Assignment – Return each line of the listing in which the word "radio" appears.
***
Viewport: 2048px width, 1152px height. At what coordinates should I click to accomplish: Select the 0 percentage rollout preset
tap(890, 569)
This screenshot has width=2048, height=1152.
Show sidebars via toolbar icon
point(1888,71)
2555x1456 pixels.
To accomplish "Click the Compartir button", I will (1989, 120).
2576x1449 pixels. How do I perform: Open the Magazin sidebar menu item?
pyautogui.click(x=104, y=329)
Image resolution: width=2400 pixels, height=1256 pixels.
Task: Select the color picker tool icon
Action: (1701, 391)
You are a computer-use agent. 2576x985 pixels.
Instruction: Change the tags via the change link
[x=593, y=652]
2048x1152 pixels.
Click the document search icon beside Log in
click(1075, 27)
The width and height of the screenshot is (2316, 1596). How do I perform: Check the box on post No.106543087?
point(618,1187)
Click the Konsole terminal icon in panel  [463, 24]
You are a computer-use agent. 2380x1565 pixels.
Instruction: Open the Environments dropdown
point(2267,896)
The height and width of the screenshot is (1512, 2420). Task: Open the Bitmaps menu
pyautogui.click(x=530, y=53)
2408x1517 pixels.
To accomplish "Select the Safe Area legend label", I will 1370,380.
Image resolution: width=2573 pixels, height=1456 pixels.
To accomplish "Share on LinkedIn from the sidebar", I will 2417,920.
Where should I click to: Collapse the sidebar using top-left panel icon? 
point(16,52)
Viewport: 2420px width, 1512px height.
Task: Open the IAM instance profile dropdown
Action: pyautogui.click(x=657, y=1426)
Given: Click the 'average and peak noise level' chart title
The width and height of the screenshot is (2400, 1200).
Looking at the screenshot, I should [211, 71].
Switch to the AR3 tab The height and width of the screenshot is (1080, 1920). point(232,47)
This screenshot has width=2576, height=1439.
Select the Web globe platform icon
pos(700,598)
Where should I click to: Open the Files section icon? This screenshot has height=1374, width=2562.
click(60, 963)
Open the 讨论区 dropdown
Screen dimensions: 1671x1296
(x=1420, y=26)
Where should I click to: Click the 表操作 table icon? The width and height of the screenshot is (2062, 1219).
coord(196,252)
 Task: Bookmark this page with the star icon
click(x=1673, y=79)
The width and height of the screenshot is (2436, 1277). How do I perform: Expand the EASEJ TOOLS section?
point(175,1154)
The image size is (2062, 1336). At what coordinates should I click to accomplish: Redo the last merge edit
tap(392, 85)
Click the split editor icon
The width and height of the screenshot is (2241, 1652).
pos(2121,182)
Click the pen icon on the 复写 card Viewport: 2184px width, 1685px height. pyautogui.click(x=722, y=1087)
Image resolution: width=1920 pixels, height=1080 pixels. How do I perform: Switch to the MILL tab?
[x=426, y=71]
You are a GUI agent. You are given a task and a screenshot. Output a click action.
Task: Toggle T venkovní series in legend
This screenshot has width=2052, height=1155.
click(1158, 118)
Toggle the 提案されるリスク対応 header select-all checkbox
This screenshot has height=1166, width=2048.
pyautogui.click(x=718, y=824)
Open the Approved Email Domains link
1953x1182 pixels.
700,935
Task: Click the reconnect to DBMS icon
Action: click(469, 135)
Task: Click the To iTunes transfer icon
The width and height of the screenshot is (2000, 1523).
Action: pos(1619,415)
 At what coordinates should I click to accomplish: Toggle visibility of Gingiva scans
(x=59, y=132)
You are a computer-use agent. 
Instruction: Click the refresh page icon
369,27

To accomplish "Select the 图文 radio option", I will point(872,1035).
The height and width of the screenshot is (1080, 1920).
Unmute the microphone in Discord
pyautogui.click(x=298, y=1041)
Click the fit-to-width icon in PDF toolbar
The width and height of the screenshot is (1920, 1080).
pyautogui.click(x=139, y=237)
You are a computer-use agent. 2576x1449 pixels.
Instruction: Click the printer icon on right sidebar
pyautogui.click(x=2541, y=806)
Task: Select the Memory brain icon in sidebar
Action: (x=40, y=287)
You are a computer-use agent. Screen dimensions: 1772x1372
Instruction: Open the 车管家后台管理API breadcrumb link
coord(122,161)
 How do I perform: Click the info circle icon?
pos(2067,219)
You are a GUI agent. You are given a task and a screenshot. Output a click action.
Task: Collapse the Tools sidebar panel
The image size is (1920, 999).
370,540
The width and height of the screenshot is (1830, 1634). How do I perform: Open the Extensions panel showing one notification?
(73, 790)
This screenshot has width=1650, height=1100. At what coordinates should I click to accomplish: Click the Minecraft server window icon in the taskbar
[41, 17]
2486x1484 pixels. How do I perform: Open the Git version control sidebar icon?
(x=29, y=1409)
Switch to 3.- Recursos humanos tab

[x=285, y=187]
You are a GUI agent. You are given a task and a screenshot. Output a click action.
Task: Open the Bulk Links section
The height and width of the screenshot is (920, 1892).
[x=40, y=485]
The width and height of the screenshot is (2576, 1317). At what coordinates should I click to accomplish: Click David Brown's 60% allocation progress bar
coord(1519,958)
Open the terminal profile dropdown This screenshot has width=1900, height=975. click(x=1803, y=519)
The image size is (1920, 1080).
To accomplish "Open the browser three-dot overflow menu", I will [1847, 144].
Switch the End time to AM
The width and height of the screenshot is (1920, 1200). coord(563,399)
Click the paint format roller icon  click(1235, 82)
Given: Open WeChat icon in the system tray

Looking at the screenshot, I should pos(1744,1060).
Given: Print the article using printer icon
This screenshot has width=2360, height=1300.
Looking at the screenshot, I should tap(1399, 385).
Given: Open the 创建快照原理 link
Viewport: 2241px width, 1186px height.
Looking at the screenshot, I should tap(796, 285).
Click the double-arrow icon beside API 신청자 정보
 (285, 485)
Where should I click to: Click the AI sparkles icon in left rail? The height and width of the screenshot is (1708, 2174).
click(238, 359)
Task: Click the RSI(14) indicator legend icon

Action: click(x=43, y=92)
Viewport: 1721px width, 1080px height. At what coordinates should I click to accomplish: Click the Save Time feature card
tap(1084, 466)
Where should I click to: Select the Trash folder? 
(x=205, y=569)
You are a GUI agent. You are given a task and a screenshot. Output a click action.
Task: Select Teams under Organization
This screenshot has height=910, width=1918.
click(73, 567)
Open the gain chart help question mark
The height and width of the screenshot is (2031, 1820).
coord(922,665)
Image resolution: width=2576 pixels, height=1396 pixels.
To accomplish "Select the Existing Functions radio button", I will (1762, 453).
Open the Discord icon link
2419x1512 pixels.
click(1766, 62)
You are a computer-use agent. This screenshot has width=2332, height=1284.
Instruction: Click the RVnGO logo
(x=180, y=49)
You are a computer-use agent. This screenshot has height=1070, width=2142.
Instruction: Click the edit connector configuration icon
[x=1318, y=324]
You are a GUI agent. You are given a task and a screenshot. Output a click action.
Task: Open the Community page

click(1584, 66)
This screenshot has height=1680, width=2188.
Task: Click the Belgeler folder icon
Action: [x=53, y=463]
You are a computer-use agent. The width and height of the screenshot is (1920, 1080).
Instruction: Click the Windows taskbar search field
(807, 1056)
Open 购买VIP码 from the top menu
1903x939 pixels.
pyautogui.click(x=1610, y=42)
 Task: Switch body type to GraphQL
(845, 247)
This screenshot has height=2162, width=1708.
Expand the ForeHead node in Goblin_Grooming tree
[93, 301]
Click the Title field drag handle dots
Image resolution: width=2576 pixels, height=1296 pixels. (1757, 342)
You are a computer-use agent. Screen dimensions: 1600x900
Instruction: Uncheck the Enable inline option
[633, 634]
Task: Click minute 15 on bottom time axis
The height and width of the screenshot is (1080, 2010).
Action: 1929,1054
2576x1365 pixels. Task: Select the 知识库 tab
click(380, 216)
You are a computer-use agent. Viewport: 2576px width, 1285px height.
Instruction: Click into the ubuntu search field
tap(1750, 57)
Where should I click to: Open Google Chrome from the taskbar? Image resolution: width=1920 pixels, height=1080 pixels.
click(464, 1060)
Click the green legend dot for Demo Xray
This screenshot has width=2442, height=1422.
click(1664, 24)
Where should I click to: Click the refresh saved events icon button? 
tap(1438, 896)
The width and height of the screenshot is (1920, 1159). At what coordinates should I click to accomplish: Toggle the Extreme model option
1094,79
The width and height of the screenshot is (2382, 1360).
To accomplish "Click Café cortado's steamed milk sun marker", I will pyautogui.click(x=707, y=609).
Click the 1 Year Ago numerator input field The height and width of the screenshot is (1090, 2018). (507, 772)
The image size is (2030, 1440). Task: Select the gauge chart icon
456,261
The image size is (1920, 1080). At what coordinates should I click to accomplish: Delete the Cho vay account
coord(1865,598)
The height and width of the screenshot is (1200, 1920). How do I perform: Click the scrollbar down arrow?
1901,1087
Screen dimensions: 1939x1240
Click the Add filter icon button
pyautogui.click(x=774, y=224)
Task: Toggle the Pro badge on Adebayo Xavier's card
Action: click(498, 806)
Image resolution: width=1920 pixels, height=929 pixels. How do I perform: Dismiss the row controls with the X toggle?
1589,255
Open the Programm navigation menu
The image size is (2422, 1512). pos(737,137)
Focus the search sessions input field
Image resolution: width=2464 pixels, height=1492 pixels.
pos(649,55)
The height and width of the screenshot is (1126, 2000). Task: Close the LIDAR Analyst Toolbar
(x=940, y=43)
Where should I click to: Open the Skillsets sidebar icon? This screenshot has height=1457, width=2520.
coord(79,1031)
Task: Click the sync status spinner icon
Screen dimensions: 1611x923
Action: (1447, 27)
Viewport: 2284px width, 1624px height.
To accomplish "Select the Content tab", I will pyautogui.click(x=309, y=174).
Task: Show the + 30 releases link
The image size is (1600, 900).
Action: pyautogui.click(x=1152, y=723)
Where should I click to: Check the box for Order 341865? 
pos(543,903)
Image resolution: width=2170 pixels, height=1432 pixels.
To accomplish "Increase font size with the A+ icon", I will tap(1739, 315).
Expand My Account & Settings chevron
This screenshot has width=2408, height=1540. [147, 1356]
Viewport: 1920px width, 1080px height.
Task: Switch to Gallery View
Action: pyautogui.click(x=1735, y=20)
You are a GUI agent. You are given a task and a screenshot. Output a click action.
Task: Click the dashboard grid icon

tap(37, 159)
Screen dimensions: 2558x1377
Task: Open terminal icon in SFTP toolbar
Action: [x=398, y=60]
***
Exercise answer –
To accomplish "Select the 图文 radio option", I will point(872,1035).
To accomplish "Select the Existing Functions radio button", I will (1762, 453).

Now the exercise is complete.